Because the Order arguable exceeds the authority of the CDC in this instance, there are reasons to believe that this Order, though enforceable on its face and applicable in Michigan under its terms, may not survive a rigorous judicial examination. That is not a reason to disregard it, however, unless and until a court of competent jurisdiction strikes it or enjoins the enforcement of it.
Ambiguity – Are Land Contracts and Possessory Writs Covered?

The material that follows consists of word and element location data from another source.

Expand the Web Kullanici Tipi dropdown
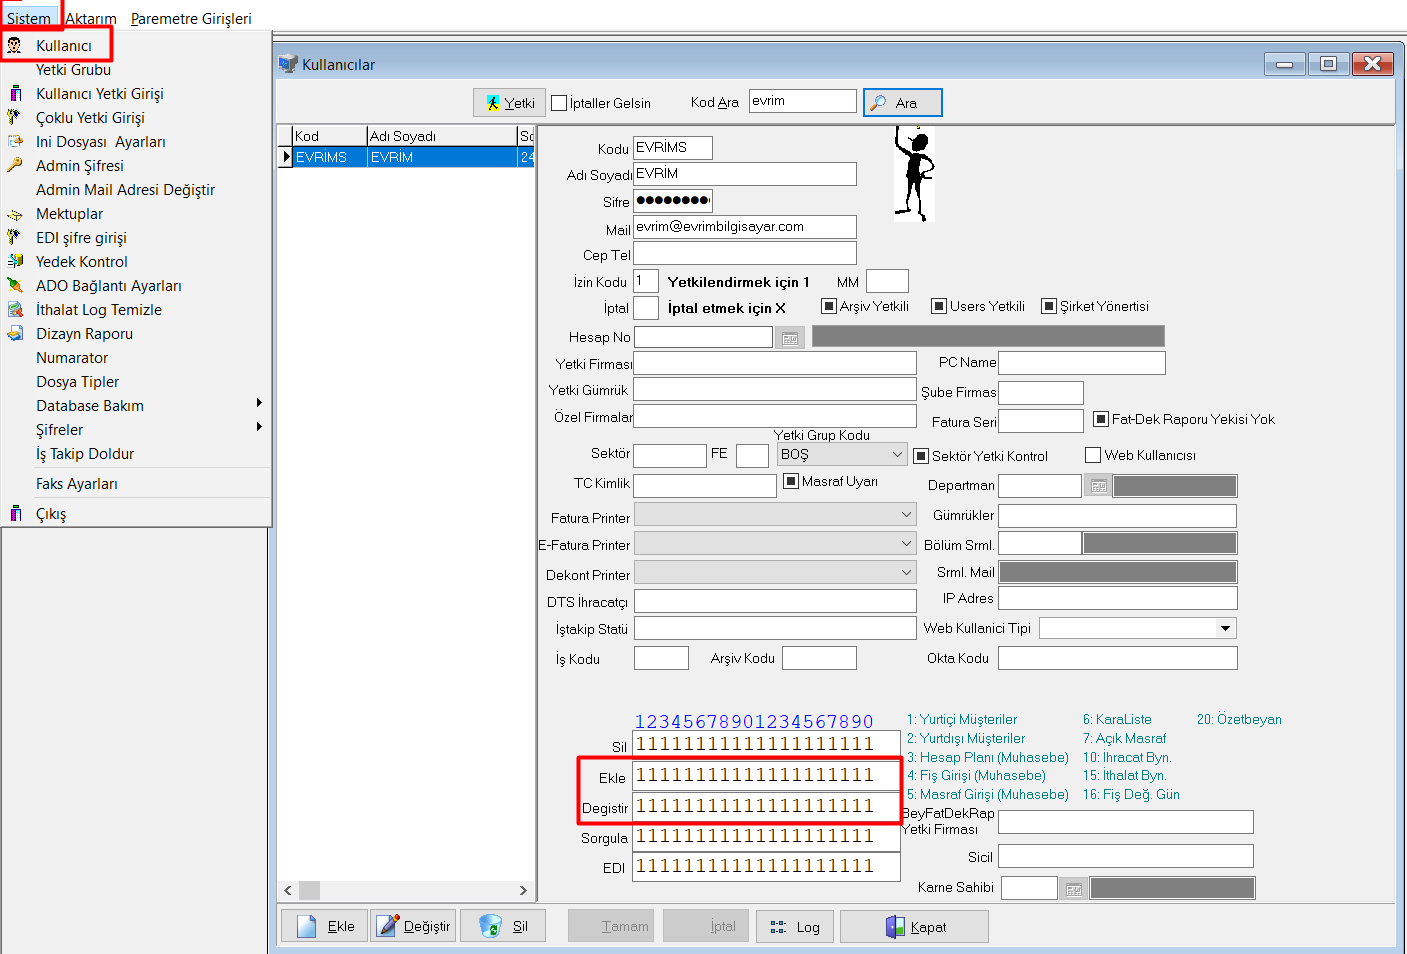The width and height of the screenshot is (1407, 954). point(1225,628)
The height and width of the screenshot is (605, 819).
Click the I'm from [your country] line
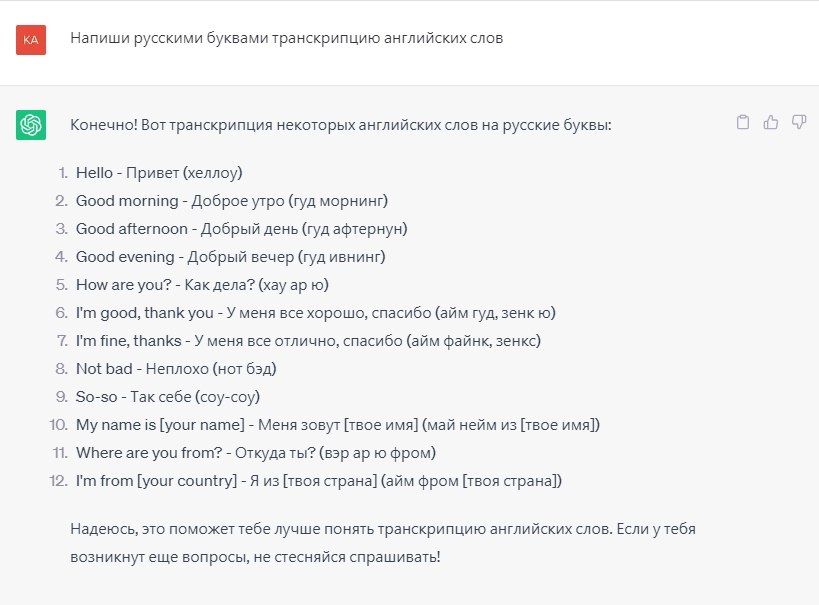[319, 481]
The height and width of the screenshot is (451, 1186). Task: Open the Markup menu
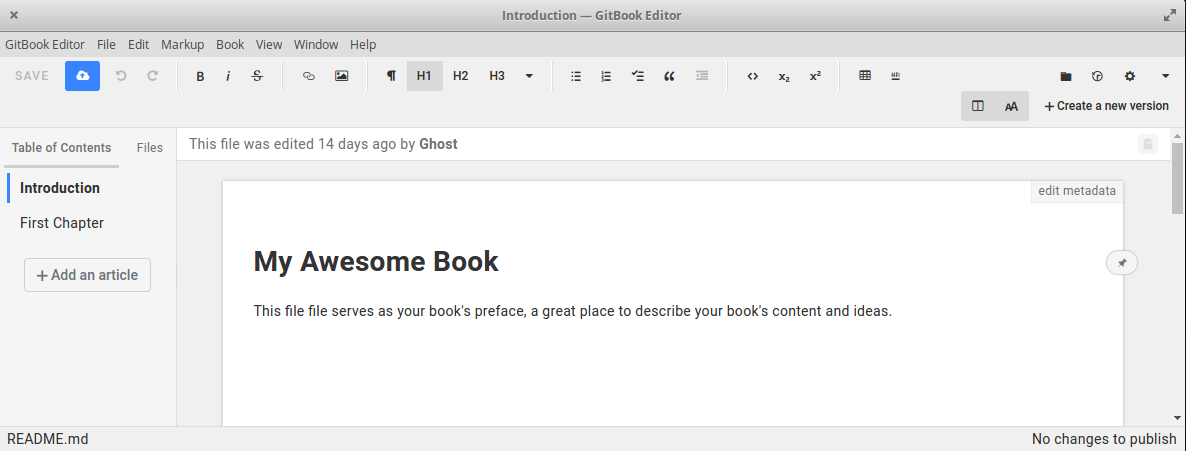point(182,44)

Under the definition of “evict” in the Order, the eviction prohibition “does not include foreclosure on a home mortgage.” Thus, unless there is a foreclosure moratorium in place covering the mortgagor-homeowner, it appears that this Order, at a minimum, does not halt the foreclosure process. To wit:
“Evict” and “Eviction” means any action by a landlord, owner of a residential property, or other person with a legal right to pursue eviction or a possessory action, to remove or cause the removal of a covered person from a residential property. This does not include foreclosure on a home mortgage.
This “other person with a legal right to pursue . . . a possessory action” language might, on its face, include a land contract vendor-seller or even a mortgagee-lender and prevent them from obtaining the final eviction order or “Writ of Restitution” which completes the foreclosure or land contract forfeiture process where the purchaser remains in possession of the property. Certainly the language excluding foreclosure from the Order would support a position that a foreclosing mortgagee-lender can obtain that final possessory writ (which is basically finalizing an eviction). But, land contract vendor-sellers are not expressly excluded. The answer for land contract vendor-sellers may lie in the definition of the “residential property” to which the eviction moratorium is intended to apply. That states that:
“Residential property” means any property leased for residential purposes, including any house, building, mobile home or land in a mobile home park, or similar dwelling leased for residential purposes, but shall not include any hotel, motel, or other guest house rented to a temporary guest or seasonal tenant as defined under the laws of the State, territorial, tribal, or local jurisdiction.
This “leased for residential purposes” language would appear on its face to exclude land contract sales. While mortgagor-borrowers and land contract vendee-purchasers might have arguments against eviction based on the “right to pursue possessory action” language, it appears that the bulk of the Order supports the argument that the Order does not impact the right to recapture possession after a failed sale, either land contract or mortgage. As of the time of writing, however, there does not appear to be any scholarship or judicial opinions on the matter.